1 files changed, 96 insertions, 0 deletions

diff --git a/test/simulation/105-ntpauth b/test/simulation/105-ntpauth
new file mode 100755
index 0000000..1f228f5
--- /dev/null
+++ b/test/simulation/105-ntpauth
@@ -0,0 +1,96 @@
+#!/usr/bin/env bash
+
+. ./test.common
+
+test_start "NTP authentication"
+
+server_conf="keyfile tmp/server.keys"
+client_conf="keyfile tmp/client.keys"
+
+cat > tmp/server.keys <<-EOF
+1 MD5 HEX:6B5D3C6A2E4A74775E4F6F3B7A35453E6E5C5F302D783D2979505C663C295A5E
+2 MD5 HEX:6B5D3C6A2E4A74775E4F6F3B7A35453E6E5C5F302D783D2979505C663C295A5E
+3 MD5 HEX:6B5D3C6A2E4A74775E4F6F3B7A35453E6E5C5F302D783D2979505C663C295A5E
+4 MD5 HEX:6B5D3C6A2E4A74775E4F6F3B7A35453E6E5C5F302D783D2979505C663C295A5E
+EOF
+
+cat > tmp/client.keys <<-EOF
+1 k]<j.Jtw^Oo;z5E>n\_0-x=)yP\f<)Z^
+2 ASCII:k]<j.Jtw^Oo;z5E>n\_0-x=)yP\f<)Z^
+3 MD5 ASCII:k]<j.Jtw^Oo;z5E>n\_0-x=)yP\f<)Z^
+4 MD5 HEX:6B5D3C6A2E4A74775E4F6F3B7A35453E6E5C5F302D783D2979505C663C295A5E
+EOF
+
+keys=4
+
+types="MD5"
+check_config_h 'FEAT_SECHASH 1' && types="$types SHA1 SHA256 SHA384 SHA512"

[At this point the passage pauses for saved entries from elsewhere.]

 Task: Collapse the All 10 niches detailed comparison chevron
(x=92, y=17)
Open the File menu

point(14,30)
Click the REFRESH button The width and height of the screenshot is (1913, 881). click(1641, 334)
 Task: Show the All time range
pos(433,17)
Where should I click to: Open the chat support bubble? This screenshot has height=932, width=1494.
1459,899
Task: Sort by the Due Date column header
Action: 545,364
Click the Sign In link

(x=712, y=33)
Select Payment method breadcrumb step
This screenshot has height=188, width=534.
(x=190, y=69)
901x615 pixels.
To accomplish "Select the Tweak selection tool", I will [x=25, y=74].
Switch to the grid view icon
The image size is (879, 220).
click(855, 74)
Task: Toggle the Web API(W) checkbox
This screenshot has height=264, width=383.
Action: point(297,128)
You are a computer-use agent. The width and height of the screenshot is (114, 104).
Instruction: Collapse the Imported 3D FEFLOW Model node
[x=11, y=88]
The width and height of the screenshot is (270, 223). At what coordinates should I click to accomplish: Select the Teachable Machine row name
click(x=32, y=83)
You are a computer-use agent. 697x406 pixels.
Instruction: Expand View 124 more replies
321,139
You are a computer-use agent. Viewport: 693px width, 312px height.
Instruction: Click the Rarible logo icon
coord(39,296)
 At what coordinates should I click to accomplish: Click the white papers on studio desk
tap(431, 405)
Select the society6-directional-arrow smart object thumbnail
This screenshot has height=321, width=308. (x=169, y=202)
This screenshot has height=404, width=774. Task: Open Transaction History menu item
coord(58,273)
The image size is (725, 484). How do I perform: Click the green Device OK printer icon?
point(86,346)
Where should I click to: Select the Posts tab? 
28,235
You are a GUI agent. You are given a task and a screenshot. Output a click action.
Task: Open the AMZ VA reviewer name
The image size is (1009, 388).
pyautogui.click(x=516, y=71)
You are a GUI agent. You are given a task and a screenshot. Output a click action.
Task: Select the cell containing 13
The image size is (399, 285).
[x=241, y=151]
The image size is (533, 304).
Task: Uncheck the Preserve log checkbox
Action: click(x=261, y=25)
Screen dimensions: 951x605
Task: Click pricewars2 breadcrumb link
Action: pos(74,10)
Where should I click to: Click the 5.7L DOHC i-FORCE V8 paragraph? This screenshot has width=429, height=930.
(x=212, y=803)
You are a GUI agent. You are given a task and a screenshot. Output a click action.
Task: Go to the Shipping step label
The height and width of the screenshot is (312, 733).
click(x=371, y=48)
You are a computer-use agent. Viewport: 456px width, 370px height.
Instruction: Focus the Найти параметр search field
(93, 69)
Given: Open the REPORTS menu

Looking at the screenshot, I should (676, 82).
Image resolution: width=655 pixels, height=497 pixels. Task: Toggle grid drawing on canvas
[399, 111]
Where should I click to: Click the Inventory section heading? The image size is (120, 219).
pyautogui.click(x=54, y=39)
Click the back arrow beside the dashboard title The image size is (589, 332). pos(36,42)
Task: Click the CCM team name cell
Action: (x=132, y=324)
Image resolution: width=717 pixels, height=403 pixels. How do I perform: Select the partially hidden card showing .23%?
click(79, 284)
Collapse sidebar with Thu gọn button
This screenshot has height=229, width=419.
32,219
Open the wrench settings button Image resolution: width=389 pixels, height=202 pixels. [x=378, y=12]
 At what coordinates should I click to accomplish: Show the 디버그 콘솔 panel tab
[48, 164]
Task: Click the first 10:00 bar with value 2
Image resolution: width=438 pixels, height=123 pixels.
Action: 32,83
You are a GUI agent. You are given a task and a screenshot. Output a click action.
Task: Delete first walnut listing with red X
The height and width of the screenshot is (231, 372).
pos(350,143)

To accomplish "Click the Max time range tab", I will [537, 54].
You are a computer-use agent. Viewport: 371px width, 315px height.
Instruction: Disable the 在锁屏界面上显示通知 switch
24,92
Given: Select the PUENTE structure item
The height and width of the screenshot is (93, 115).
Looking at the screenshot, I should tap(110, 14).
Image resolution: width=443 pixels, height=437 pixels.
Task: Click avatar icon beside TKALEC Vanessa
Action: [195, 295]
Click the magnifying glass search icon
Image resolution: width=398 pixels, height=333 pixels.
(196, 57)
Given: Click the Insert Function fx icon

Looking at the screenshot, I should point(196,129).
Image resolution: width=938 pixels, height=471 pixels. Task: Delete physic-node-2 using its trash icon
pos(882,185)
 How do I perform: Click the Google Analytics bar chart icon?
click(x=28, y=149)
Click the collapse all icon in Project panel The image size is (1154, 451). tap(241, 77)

+check_config_h 'HAVE_CMAC 1' && types="$types AES128 AES256"
+
+for type in $types; do
+	keys=$[$keys + 1]
+	case $type in
+		AES128)	length=16;;
+		AES256)	length=32;;
+		*)	length=$[$RANDOM % 32 + 1];;
+	esac
+
+	key=$(echo $keys $type HEX:$(tr -c -d '0-9A-F' < /dev/urandom 2> /dev/null | \
+		head -c $[$length * 2]))
+	echo "$key" >> tmp/server.keys
+	echo "$key" >> tmp/client.keys
+done
+
+for version in 3 4; do
+	for key in $(seq $keys); do
+		client_server_options="version $version key $key"
+		run_test || test_fail
+		check_chronyd_exit || test_fail
+		check_source_selection || test_fail
+		check_packet_interval || test_fail
+		check_sync || test_fail
+	done
+done
+
+server_conf=""
+
+run_test || test_fail
+check_chronyd_exit || test_fail
+# This check must fail as the server doesn't know the key
+check_sync && test_fail
+check_packet_interval || test_fail
+
+server_conf="keyfile tmp/server.keys"
+client_conf=""
+
+run_test || test_fail
+check_chronyd_exit || test_fail
+# This check must fail as the client doesn't know the key
+check_sync && test_fail
+check_packet_interval || test_fail
+
+client_conf="keyfile tmp/client.keys"
+clients=2
+peers=2
+max_sync_time=500
+base_delay="$default_base_delay (* -1 (equal 0.1 from 3) (equal 0.1 to 1))"
+
+for versions in "3 3" "3 4" "4 3" "4 4"; do
+	for key in 1 $keys; do
+		client_lpeer_options="version ${versions% *} key $key"
+		client_rpeer_options="version ${versions#* } key $key"
+		run_test || test_fail
+		check_chronyd_exit || test_fail
+		check_sync || test_fail
+	done
+done
+
+client_lpeer_options="key 1"
+client_rpeer_options="key 2"
+
+run_test || test_fail
+check_chronyd_exit || test_fail
+# This check must fail as the peers are using different keys"
+check_sync && test_fail
+
+test_pass